## REQUIREMENTS
**a.** List every core package that the opening paragraph of the tidyverse notes says is loaded along with tidyverse.
**b.** According to the tidyverse notes, what do tibbles use in place of factors for texts?
**c.** Extend the tidyverse notes from their last line, keeping the same layout of headings, bullet points and short code lines.
------ SELECTION
Tidyverse R package

library(tidyverse)

Tidyverse is a collection of R packages for the comfortable cleanup of data. Loading the package tidyverse will laod the core tidyverse packages: tibble, tidyr, readr, purrr, and dplyr. You can of course also load each package individually.

Intro

  • Tidyverse is optimized for interactive workflow with data
  • Each function does one thing easy and well
  • Basic idea: action(data, some_arguments) or data %>% action(some_arguments)
  • Everything works with tibbles
  • Web page: http://tidyverse.org/
  • Workshop page (withe example scripts): http://bodowinter.com/carpentry/index.html

Core packages

tibble

  • A modern version of dataframes
  • The first argument of every tidyverse function and what every tidyverse function returns
  • Tibbles use characters instead of factors for texts
  • Tibbles have nicer printout than normal dataframes: show data type of columns, number of rows, only the first few rows/columns not all of the data
 mynames <- c('bla', 'jkl', 'xyz', 'asdf', 'asdf')
 age <- c(NA, 30, 20, 25, 18)
 pre <- round(rnorm(length(mynames)), 2)
 post <- round(rnorm(length(mynames)), 2)
 mydata <- tibble(mynames, age, pre, post)  # create tibble from data
 mydf <- data.frame(mynames, age, pre, post)
 as_tibble(mydf)  # convert data frame into tibble

readr

  • Does the same as read.csv from base R, it reads a csv file
  • Faster
  • Automatically creates tibbles
  • Progress bar for big files
 read_csv('somefile.csv')

tidyr

  • A data frame is a rectangular array of variables (columns) and observations (rows)
  • A tidy data frame is a data frame where…
    ** Each variable is in a column.
    ** Each observation is a row.
    ** Each value is a cell.
------------
------ SUPPLIED DATA
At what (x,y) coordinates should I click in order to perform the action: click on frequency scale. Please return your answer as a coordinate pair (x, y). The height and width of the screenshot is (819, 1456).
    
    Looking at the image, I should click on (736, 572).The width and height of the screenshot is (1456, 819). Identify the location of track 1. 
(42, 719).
------------
------ SUPPLIED DATA
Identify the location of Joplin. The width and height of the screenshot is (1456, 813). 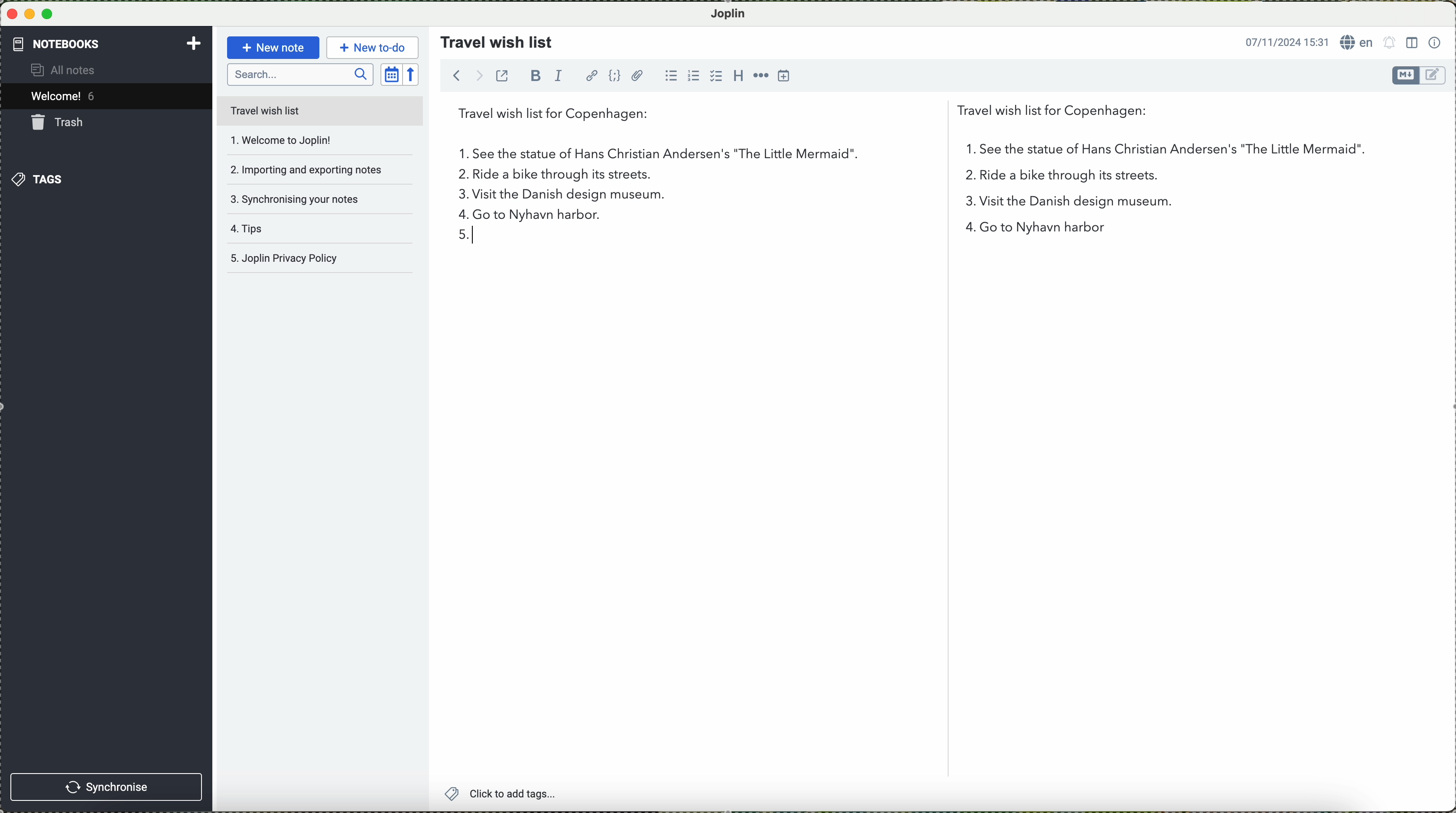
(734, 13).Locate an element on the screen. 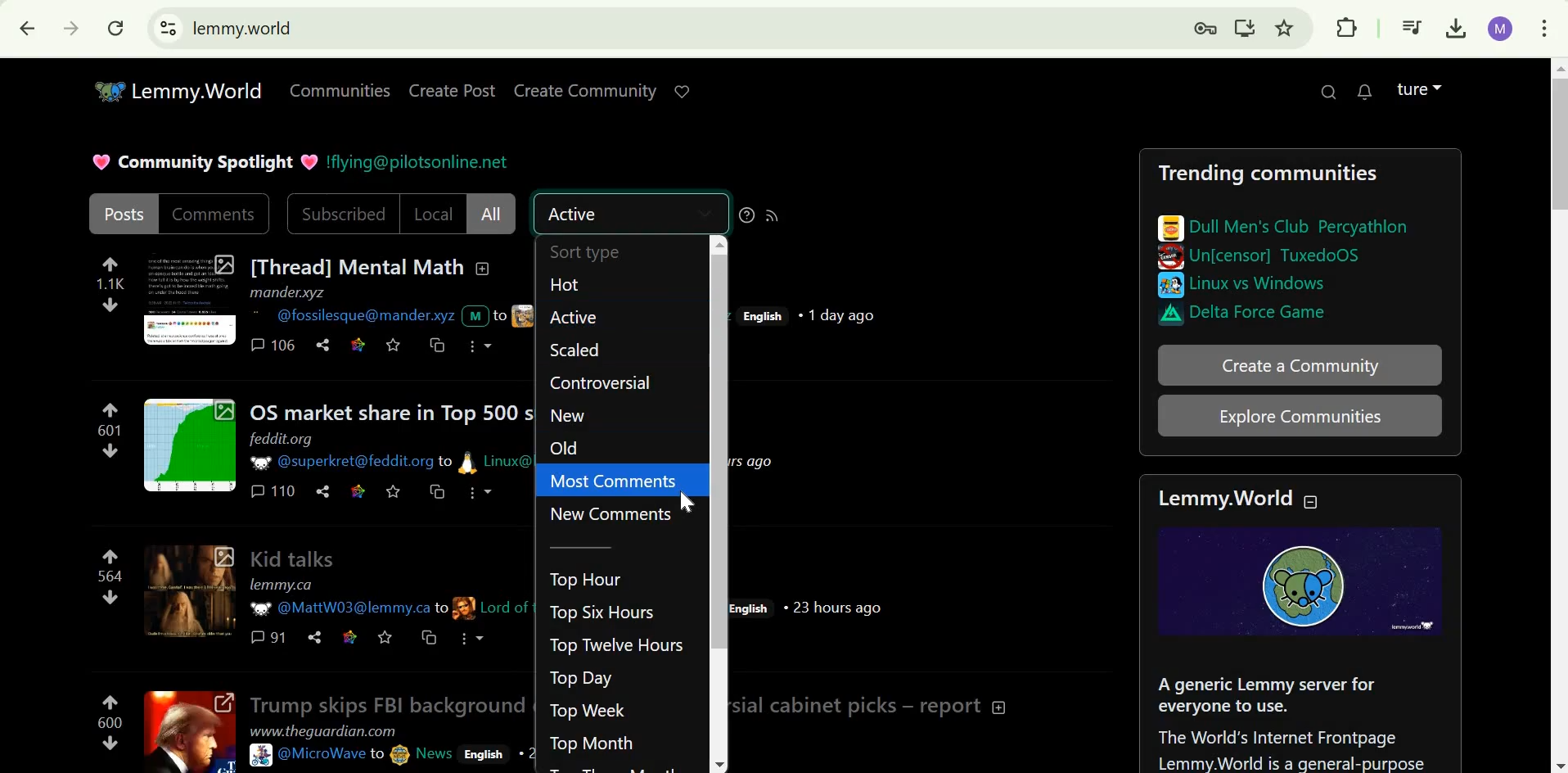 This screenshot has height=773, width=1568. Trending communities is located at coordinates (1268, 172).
------------
## FINAL ANSWERS
**a.** tibble, tidyr, readr, purrr, dplyr

**b.** Characters.

**c.**
  • Wide format: a row has many entries for observations, e.g., time-series in columns T0, T1, T2, …

  • Long format: each observation is a separate row, time is a new column, e.g., row1 is T0, row2 is T1, row3 is T2
  • Two functions: gather() to convert from wide format to long format and spread() to convert from wide format to long format
 # Convert to long format, so that every observation is one row,
 # with either the text 'pre' or 'post' in the column 'exam'
 # and the value that was in pre or post now in the column 'score'
 tidydf <- gather(mydata, exam, score, pre:post)

 # From tidydf create the same thing back that we had in mydata (wide format)
 spread(tidydf, exam, score)
  • Easily split columns with separate() and merge with unite()
    court # tibble with lots of comma-separated text in one column ‘text’
 # Split it into 14 columns with the names A-N, 
 # Convert = True -> try to guess the datatypes, otherwise everything would be characters
 court <- separate(court, text, into = LETTERS[1:14], convert = T)

 # Put columns B, C and D into one column 'condition'
 court <- unite(court, condition, B, C, D)

dplyr

  • Filter rows with filter()
 filter(mydata, !is.na(age), pre>0, !duplicated(mynames))
 filter(mydata, mynames %in% c('jkl', 'bla'))
 filter(mydata, post > pre)
  • Select columns with select()
 select(mydata, pre) # select a column
 select(mydata, -pre) # select everything besides this column
 select(mydata, age:pre) # select all columns between pre and post
 select(mydata, -(pre:post)) # select all columns besides those between pre and post
 select(mydata, pre:post, age, mynames) # select and reorder
  • Sort a tibble by a column with arrange()
 arrange(mydata, desc(age), pre) # sort by age (descending), then by pre
  • Rename one or more columns with rename()
 rename(mydata, newname=pre, othernew=post)
  • Add new columns with mutate() and transmute()
 mutate(mydata, 
        diff = pre-post, 
        diff = diff*2, 
        diff_c = diff-mean(diff, na.rm=T))
 mutate(mydata, gender = ifelse(mynames == 'jkl', 'F', 'M'))
 # transmute does the same, but returns only newly defined columns
 transmute(mydata,  diff = pre-post,  diff2 = diff*2) 
  • Aggregate data with summarize()
 mydata %>% group_by(gender) %>% 
        summarise(MeanAge = mean(age, na.rm=T), Mean = mean(score, na.rm=T), SD = sd(score, na.rm=T))
 # na.rm -> remove NA values
  • Merge tibbles with left_join() (there are also other joins)

Other packages

magrittr

  • Pipes: %>%
  • Send the same dataframe as input to a pipeline of actions.
  • Example:
 mydf %>%
        filter(!is.na(F0)) %>%
        mutate(LogFreq = log(Freq)) %>%
        group_by(Condition) %>%
        summarise(mean = mean(LogFreq))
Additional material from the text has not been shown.